» **読解用抜粋**
========

ラウトカ学生寮強盗事件 その10
救急用の診察室に怪我人の先客がいるらしく、病院に着いてからほんの少しだけ待たされました。
その間も血が止まる様子はありません。
病院に対する説明等は、付き添ってくれた友人が全部やってくれたので助かりました。
やがて私の順番になり中に入ると、フィジー系男性医師が1人と4,5人の女性看護師がいました。
傷口を見て、すぐに止血が必要なのでベッドに寝る様に指示されました。
看護師達は私の傷を見て、みんな驚いた顔をしていました。
傷は頭の左側頭部の上なので、私はまだ自分で傷を確認していません。
何故かほとんど痛みが無かったせいか、出血はあるけれど自分ではそれ程ひどいとは思っていませんでしたので、寮の生徒たちに「これはひどい」と言われても、あまりピンと来なかったのですが、怪我を見慣れているはずの看護師達の反応を見て、少し不安になりました。
ガーゼなどで十分血をぬぐい、消毒をしたあと縫合するまでを、ひとりのベテランの看護師が中心にやってくれました。
このベテランの看護師が、ずいぶんとキャラの立った人で、ひとことで言うならば「ハイテンションおばさん」、見た目はウーピーゴールドバーグを可愛くした様な感じでした。
よくアフリカ系やポリネシア系に良く見られる、ご陽気で声が大きく、些細な事でもなぜかひたすら笑ってる感じのひとでした。

========

» **課題の要件**
上の学生寮強盗事件の手記を、最後の文の後から書き継ぎなさい。

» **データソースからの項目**
========

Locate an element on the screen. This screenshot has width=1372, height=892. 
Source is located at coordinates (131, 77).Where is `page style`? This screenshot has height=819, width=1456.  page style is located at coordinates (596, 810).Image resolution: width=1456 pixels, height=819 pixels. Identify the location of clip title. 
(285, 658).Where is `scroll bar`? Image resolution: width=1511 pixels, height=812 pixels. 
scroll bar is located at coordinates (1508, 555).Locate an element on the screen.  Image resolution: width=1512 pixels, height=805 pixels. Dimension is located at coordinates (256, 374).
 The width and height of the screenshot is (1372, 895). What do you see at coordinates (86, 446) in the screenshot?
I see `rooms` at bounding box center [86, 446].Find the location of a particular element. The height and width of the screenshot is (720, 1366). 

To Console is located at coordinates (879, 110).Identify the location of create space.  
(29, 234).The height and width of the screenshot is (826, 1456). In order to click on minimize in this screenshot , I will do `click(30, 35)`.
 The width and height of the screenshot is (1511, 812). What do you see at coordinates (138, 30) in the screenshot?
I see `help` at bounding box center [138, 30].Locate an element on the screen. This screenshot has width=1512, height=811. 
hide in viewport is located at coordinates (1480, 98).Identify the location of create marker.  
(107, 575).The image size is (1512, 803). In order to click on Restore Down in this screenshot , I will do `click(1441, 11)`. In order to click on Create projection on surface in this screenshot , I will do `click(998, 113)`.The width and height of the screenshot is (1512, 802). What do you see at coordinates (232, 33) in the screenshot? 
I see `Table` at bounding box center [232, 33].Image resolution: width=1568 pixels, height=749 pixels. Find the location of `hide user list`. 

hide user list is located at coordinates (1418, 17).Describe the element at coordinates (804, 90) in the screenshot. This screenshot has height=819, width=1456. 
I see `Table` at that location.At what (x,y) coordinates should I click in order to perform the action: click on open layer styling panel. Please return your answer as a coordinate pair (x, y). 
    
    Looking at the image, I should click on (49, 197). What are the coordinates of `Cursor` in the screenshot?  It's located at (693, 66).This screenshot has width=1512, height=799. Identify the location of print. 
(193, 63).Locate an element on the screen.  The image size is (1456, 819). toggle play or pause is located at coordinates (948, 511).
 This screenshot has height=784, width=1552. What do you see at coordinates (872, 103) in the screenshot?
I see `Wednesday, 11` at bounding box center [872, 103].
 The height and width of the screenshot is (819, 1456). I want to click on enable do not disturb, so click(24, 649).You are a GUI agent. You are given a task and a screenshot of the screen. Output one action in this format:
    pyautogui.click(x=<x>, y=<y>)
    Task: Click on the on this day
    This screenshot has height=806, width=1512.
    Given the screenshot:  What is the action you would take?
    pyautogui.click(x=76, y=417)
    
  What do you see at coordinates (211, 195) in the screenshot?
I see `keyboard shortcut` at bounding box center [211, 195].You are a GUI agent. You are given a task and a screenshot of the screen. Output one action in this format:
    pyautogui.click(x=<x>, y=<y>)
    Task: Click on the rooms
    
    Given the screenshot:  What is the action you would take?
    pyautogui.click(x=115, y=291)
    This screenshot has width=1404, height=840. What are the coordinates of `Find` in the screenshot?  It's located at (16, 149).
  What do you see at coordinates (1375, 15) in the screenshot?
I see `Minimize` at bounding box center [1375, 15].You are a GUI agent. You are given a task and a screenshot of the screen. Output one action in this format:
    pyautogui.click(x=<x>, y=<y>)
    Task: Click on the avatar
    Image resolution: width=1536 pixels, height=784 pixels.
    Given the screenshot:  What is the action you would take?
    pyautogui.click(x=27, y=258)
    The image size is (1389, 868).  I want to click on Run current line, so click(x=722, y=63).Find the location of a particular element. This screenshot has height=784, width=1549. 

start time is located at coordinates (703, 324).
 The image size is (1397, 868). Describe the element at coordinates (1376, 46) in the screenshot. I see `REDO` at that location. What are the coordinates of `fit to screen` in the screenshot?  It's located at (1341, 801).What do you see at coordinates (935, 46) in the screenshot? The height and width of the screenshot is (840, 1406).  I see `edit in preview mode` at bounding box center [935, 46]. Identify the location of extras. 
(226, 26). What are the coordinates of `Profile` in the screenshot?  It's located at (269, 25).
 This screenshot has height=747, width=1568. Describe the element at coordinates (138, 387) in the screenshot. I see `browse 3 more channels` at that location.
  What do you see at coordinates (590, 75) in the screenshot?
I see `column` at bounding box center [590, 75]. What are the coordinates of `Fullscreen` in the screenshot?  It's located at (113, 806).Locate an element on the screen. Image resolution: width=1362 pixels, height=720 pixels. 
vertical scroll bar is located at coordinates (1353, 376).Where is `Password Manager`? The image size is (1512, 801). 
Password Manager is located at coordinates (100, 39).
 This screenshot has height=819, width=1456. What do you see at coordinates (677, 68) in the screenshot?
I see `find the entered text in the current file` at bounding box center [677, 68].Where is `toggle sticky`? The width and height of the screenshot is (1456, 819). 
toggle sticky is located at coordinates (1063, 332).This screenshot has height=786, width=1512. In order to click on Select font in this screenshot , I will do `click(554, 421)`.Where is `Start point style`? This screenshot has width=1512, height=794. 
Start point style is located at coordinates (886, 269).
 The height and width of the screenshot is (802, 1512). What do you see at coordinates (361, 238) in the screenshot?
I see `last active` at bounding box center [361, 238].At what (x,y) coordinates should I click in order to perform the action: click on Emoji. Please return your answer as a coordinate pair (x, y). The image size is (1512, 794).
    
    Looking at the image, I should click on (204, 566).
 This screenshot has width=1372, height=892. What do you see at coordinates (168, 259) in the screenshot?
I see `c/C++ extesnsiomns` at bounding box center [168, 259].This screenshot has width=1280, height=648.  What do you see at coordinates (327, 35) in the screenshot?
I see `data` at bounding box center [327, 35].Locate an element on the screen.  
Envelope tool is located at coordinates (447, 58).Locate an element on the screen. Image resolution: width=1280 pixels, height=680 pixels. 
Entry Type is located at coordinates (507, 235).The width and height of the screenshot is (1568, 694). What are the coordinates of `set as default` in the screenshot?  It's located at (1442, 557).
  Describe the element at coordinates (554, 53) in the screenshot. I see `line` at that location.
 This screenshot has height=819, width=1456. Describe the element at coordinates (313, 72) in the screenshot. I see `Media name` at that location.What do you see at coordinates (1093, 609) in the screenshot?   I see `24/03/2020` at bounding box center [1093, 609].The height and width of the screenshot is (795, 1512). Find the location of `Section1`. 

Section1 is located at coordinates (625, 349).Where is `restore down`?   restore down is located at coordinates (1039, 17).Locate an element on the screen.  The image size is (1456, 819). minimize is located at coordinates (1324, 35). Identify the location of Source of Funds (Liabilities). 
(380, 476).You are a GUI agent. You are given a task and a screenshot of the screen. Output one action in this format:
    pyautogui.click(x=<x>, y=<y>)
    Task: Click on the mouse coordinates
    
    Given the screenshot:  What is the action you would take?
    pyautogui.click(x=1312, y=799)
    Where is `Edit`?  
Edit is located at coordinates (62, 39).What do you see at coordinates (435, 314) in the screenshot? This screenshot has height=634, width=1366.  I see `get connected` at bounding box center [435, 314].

========

» **解答欄**
もっともこのタイプはフィジー系の女性には多く、別に珍しくはないのですが、この方はその特徴が顕著でしたし、何より声がアニメ声だったのでそのギャップがとても面白かったです。
私に対する態度は非常に優しく、アニメ声で「痛かったでしょ、かわいそうに」などと声を掛けながら、周りに指示を出しつつてきぱきと仕事をされていました。
私が少しでも痛がると手を止めて「Oh!Sorry my dear ~ !」と謝ってくれるのですが、手つきは結構乱暴だし、しかもアニメ声なので、そのギャップに笑いをこらえるのに必死でした。
麻酔なしで結構痛かったのですが、その方のおかげで気を紛らわす事が出来ました。
あとで確認すると傷は5,6センチあり、6,7針縫合されていました。
素人目には縫合数が少ない気がしましたが、ここフィジーでは万事がこの様な感じなので、仕方がないと思いそれ以上は気にしませんでした。